A disposição de cada um em seguir o próprio gênio e afastar o perigo da autodestruição. Seguir o gênio, no texto, significa apenas usar as próprias qualidades, superar-se como se superaram os médicos e cientistas nordestinos.
Vamos ouvir o som das sirenes como se fosse o trenó de Papai Noel. Vamos tirar mais algumas tornozeleiras do saco de brinquedos, e ao dobrar dos sinos das igrejas de Mariana, lembrar que acaba um ano difícil.
Os mais velhos, como eu, sempre dão um balanço dos seus mortos. Senti a perda de Carlos Lemos e fiquei sabendo, através da família, que ele guardou um cheque que entreguei a ele no fim dos anos 1960.
Está intacto. Independentemente da cifra, é o cheque mais valioso que assinei na vida. Querido Lelé.
Na noite seguinte, fui ao aniversário de um amigo: 90 anos. Nadamos na mesma piscina. Estranhei sua ausência pela manhã. Ele disse: preciso me poupar para a festa. Ao vê-lo pulando de mesa em mesa, movendo os mesmos braços longos que desloca na água, pensei: quantas vezes falamos do Brasil, quantas vezes lamentamos o curso das coisas no país. Mas Armando Salgado, esse é seu nome, erguendo uma taça de vinho alegremente, despertou-me um sentimento essencial: sobrevivemos e é bom estar aqui.
Não creio que o Brasil se coloca um problema que não possa resolver. Há clamor nas ruas, mesmo sob o sol de dezembro, às vésperas do Natal. As forças autodestrutivas chegaram ao seu destino. Estão dentro de um amplo cerco policial contra a corrupção: o que deveria ser uma experiência histórica tornou-se um processo penal.

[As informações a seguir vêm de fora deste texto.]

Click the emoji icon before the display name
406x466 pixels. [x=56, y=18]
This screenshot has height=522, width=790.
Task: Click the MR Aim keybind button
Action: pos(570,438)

No ano que acaba, o difícil foi não ver a luz no fim do túnel. Se aparecer em 2016, será uma grande conquista. Esperar que as dificuldades desapareçam é ilusão. Uma luz, uma simples luz, atenua as asperezas do caminho.
O planeta achou sua luz na conferência de Paris e decidiu conter o processo de autodestruição. Celebro pelas novas gerações, embora também aí a luz não não baste: o caminho é áspero.
Mas se 189 países conseguem achar um horizonte comum na luta contra as mudanças climáticas, porque um só país não encontrará o seu na luta por melhores governantes?